Lower cancer screening rates in obese women show surprising racial twist

April 8, 2008

A review of 32 studies examining medical imaging of obese patients found that extremely large women are less likely than smaller women to be screened for breast, colon, and cervical cancer. The analysis also revealed surprising trends along racial lines, indicating that overweight white women are less likely than their black counterparts to undergo screening.

A review of 32 studies examining medical imaging of obese patients found that extremely large women are less likely than smaller women to be screened for breast, colon, and cervical cancer. The analysis also revealed surprising trends along racial lines, indicating that overweight white women are less likely than their black counterparts to undergo screening.

"The (obesity) association was not terribly surprising," said lead author Sarah Cohen in an interview. "The racial disparity we saw was more interesting."

Cohen, a graduate student in epidemiology at the University of North Carolina at Chapel Hill, wrote the review for the journal Cancer (published online March 24). Her group analyzed 10 breast, 14 cervical, and eight colorectal cancer studies.

With supervision from Andrew F. Olshan, Ph.D., the researchers conducted a PubMed search between January and February 2007 for each of the three cancer types. They chose relevant articles based on data that either estimated prevalence of screening behaviors or characteristics by body size or estimated the relative risk or relative prevalence of screening by body size.

Cohen concluded that obesity most likely is a barrier to screening for breast and cervical cancers, particularly among white women. The literature regarding obesity and colorectal cancer screening adherence was mixed. Some studies reported an inverse effect of body size on screening behavior, and others reported no effect.

"Among white women, these studies consistently demonstrated that women in the highest BMI categories were less likely to have had a recent mammogram than healthy weight women,'' Cohen's group wrote.

Studies of cervical cancer screening generally supported the hypothesis that being overweight decreased a woman's compliance with cancer screening recommendations. The literature for colorectal cancer screening was more variable, although half of the reviewed studies indicated a possible similar inverse association between body size and screening behavior.

Overall, Cohen's group found few studies that were designed to address the reasons why overweight women - particularly white women - are less likely to receive recommended cancer screening.

One theory regarding the racial disparity is that black women have more positive views of large body shapes than do white women, Cohen said.
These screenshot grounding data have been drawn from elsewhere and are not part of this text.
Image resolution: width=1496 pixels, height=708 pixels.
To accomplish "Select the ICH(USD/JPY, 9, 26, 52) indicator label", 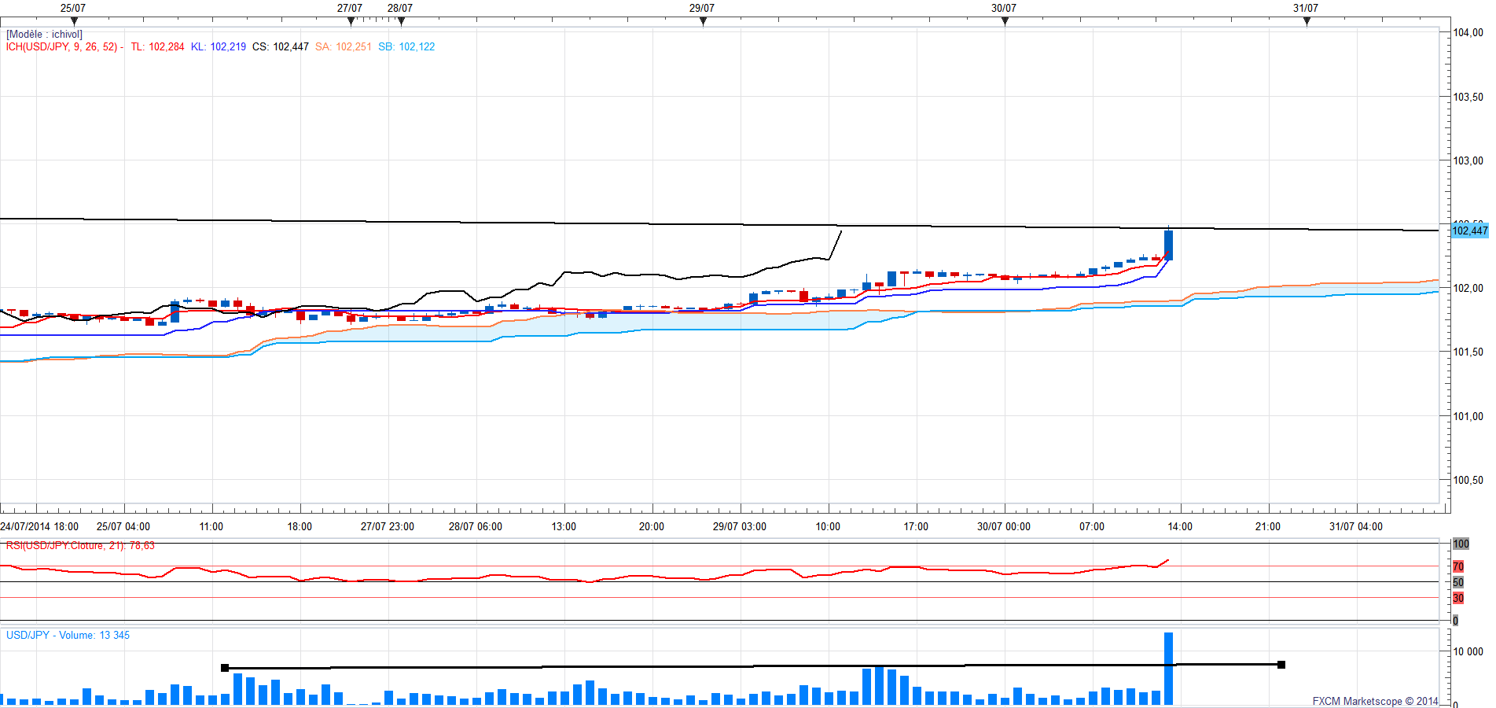I will 62,47.
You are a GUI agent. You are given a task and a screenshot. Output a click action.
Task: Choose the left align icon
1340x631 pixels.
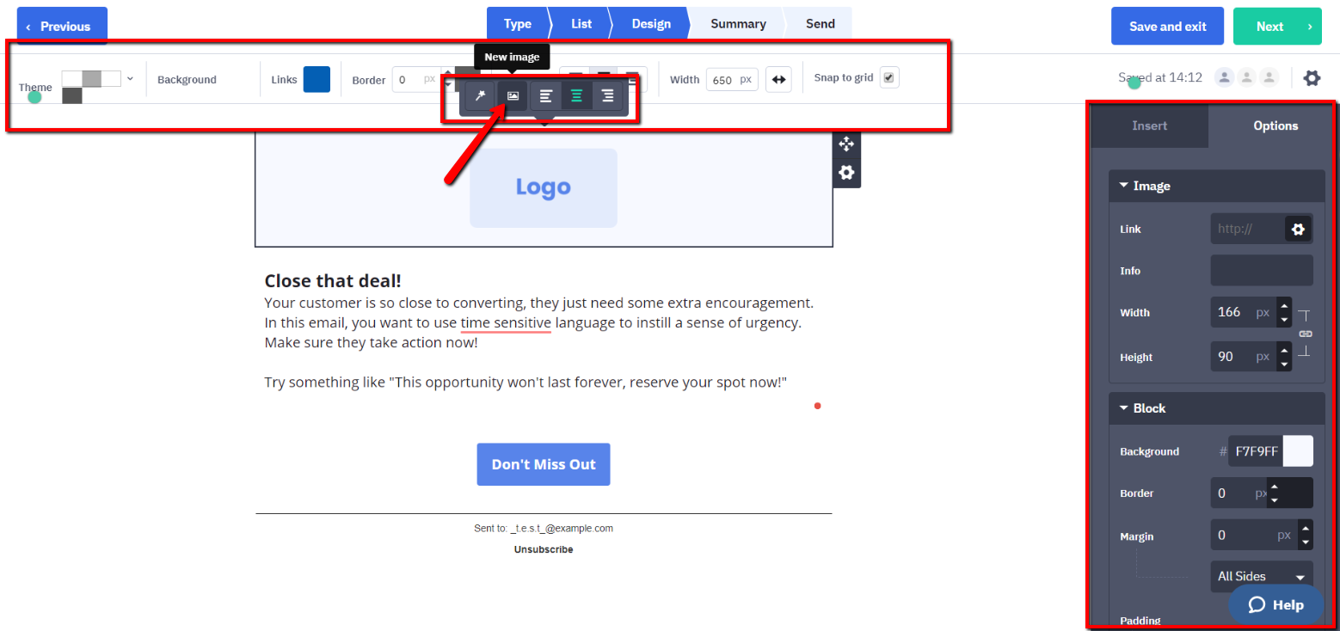545,95
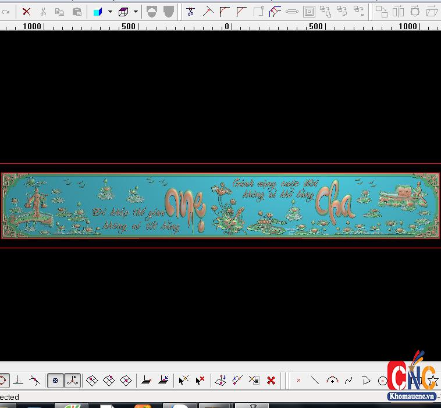Click the red X icon in bottom toolbar
This screenshot has width=441, height=408.
[x=271, y=381]
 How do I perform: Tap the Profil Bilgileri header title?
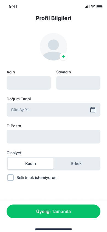point(54,18)
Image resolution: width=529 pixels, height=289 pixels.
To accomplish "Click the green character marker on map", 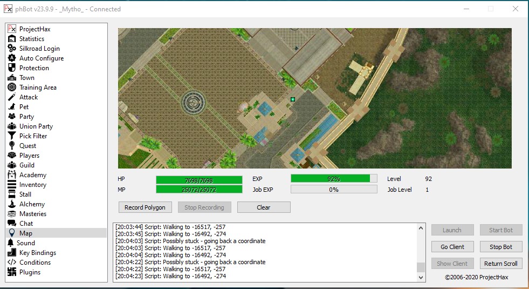I will (x=293, y=99).
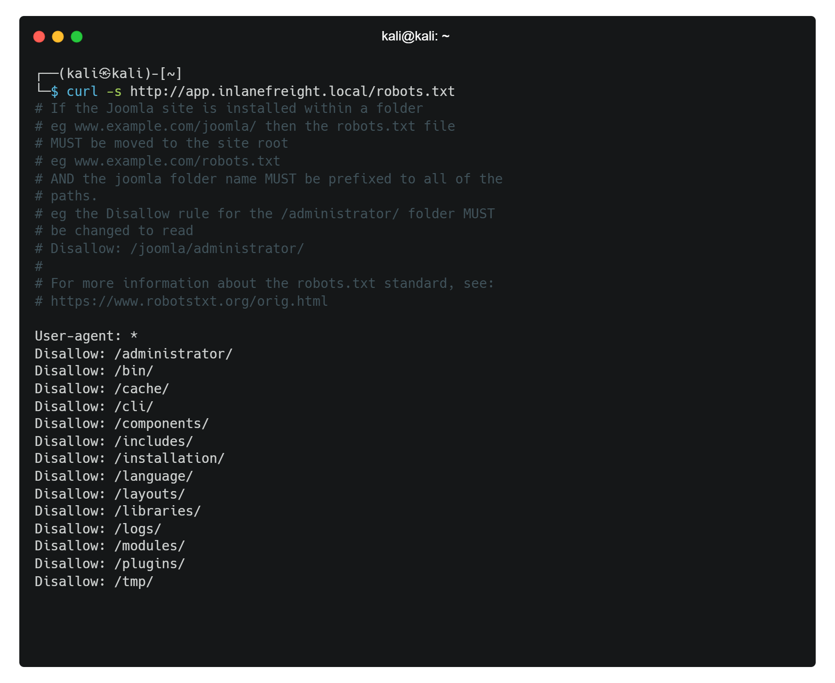This screenshot has height=683, width=835.
Task: Click the yellow minimize window button
Action: click(x=58, y=37)
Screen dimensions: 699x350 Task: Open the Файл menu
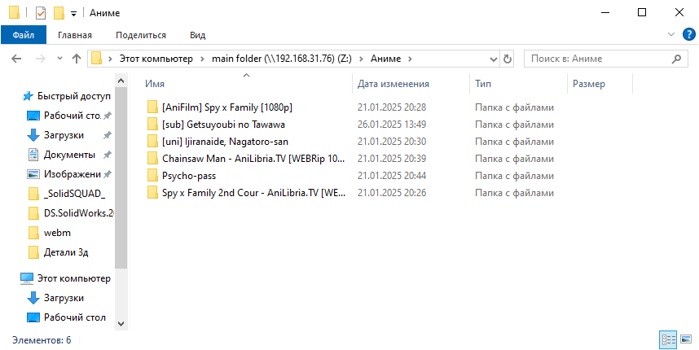pyautogui.click(x=24, y=35)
She also cited other reasons why obese women overall may be less likely to have preventive screening: emotional barriers, provider bias, competing healthcare needs, and inadequate equipment.

Associations may be harder to elucidate for body size and colorectal screening than for mammography or Pap tests because of the multiple modalities used in screening for colorectal cancer, according to the study. Specific modalities may be recommended based in part on body size, but further investigation on individual modalities is needed.

Radiologists concerned about providing service to all patients regardless of body size could take steps as simple as having large-size gowns on hand, she said. Scanners that feature extrawide gantries and high-weight-capacity beds also lower barriers to patient access.

Dr. Elliot K. Fishman, a professor of radiology and oncology at John Hopkins Hospital, is awaiting the arrival of a Siemens scanner with a weight limit of 600 pounds.

"The gantry is wider, and it will have special protocols for obese patients,'' Fishman said.